Daily roundup: March 7, 2012
Bite-sized hospital and health industry news
California: San Francisco Bay Area's John Muir Health has seen positive results from a patient-centered medical home pilot program that aims to rein in the cost of treating patients with chronic diseases. Specifically, the program—which began in 2010—has reported a 43% drop in hospitalizations and a 14% drop in ED visits among its patients. According to Michael Kern, senior vice president and medical director of the John Muir Physician Network, the organization likely saves twice what the program costs (Kleffman, Contra Costa Times, 3/5).
Florida: Physicians across the state increasingly are receiving legal training to help address their patients' health care needs. For example, such training could allow a physician to help the parents of an asthmatic child fight their landlord over a mold problem or ensure that a patient's living will is respected (Travis, South Florida Sun Sentinel, 3/5).
New Hampshire: A federal judge last week ordered the New Hampshire health commissioner to provide "adequate notice" of reduced Medicaid reimbursement rates for inpatient and outpatient services. According to the order, which resulted from a lawsuit filed last year by 10 New Hampshire hospitals, the commissioner must justify the rates and provide the "precise methodologies" used to determine them (Lee, Modern Healthcare, 3/5 [subscription required]).

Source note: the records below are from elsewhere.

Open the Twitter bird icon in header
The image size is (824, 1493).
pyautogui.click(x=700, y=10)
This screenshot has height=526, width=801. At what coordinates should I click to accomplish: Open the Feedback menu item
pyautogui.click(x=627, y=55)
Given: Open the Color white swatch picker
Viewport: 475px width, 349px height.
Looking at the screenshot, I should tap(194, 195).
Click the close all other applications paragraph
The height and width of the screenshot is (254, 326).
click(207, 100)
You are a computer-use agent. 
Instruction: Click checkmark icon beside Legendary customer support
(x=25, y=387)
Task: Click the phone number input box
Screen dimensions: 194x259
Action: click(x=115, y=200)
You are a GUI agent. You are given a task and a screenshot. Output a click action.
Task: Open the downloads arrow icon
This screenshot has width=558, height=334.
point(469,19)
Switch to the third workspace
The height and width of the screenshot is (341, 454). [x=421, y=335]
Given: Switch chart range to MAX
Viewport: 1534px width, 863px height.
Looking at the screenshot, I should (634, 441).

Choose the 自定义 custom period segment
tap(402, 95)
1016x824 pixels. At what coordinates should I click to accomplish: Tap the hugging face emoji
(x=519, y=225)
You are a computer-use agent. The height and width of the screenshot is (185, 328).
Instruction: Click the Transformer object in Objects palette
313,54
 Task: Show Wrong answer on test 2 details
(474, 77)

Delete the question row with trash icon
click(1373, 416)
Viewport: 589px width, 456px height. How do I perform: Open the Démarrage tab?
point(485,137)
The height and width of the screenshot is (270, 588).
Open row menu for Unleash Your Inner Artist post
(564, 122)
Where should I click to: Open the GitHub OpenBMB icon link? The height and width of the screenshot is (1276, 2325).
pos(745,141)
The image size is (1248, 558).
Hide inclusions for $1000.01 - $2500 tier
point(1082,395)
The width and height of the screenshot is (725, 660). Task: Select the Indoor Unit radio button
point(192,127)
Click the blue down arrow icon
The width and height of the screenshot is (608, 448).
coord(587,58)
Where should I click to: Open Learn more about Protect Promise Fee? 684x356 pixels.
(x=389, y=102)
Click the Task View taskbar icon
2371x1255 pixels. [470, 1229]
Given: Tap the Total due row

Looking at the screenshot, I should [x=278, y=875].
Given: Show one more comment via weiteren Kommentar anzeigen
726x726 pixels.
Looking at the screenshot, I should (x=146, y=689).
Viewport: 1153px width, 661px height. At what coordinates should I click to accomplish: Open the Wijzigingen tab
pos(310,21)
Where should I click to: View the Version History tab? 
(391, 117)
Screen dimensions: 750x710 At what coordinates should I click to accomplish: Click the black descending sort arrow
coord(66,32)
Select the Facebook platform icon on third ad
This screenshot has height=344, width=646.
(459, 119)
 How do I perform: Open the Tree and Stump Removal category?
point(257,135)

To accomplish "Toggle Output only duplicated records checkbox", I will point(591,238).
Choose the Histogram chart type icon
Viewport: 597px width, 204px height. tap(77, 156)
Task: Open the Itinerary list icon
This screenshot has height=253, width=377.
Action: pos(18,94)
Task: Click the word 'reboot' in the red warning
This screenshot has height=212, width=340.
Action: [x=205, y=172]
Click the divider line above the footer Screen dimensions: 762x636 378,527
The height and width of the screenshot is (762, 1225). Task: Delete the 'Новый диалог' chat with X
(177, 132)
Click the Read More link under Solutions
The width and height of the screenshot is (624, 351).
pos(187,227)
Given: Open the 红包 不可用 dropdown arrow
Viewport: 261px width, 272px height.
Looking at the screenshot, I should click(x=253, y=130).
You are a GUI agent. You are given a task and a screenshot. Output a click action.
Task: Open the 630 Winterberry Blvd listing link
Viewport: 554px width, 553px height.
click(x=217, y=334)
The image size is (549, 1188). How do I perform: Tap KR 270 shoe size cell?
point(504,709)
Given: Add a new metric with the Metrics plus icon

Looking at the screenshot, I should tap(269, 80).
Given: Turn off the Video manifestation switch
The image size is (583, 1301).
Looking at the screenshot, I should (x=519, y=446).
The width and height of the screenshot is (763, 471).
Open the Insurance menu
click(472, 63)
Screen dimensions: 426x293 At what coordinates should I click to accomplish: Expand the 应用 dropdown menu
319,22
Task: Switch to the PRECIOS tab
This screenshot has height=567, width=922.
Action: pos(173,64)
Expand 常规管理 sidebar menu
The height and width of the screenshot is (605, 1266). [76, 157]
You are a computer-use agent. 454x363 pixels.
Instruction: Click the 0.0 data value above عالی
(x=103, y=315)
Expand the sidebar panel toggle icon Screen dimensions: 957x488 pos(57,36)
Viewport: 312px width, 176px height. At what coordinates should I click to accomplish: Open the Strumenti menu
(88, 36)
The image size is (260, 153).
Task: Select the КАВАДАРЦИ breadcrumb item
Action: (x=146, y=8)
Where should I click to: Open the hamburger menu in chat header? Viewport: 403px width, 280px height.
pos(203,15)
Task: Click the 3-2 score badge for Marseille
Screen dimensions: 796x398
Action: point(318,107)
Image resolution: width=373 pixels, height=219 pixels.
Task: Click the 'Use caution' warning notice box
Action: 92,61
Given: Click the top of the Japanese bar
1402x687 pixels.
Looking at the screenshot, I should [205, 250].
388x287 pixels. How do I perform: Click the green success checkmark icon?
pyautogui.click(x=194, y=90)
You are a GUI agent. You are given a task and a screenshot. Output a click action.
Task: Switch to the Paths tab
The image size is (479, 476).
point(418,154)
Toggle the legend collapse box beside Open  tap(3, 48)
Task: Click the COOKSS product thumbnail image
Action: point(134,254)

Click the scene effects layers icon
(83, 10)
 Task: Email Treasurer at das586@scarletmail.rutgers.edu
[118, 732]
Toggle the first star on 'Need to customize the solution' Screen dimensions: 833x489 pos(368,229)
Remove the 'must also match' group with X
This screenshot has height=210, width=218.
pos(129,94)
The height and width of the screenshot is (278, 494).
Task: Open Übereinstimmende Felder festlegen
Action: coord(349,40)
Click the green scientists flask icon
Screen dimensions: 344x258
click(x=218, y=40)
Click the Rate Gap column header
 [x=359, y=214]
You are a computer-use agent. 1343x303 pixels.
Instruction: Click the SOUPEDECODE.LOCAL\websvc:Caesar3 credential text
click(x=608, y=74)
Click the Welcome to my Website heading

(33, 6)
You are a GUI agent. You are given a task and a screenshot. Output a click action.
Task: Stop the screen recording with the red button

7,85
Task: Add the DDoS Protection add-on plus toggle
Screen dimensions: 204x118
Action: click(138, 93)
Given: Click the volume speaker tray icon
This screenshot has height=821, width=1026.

Vermont: Gov. Peter Shumlin (D) recently has compromised on plans to quickly transition the state into a universal health care program. Shumlin had wanted to quickly require as many state residents as possible to purchase coverage from the state's health insurance exchange being created under the federal health reform law. However, Shumlin and state lawmakers in late February said they will allow businesses employing between 51 and 100 workers to be exempt from participating in the state's health insurance exchange until 2016 (Trapp, American Medical News, 3/2).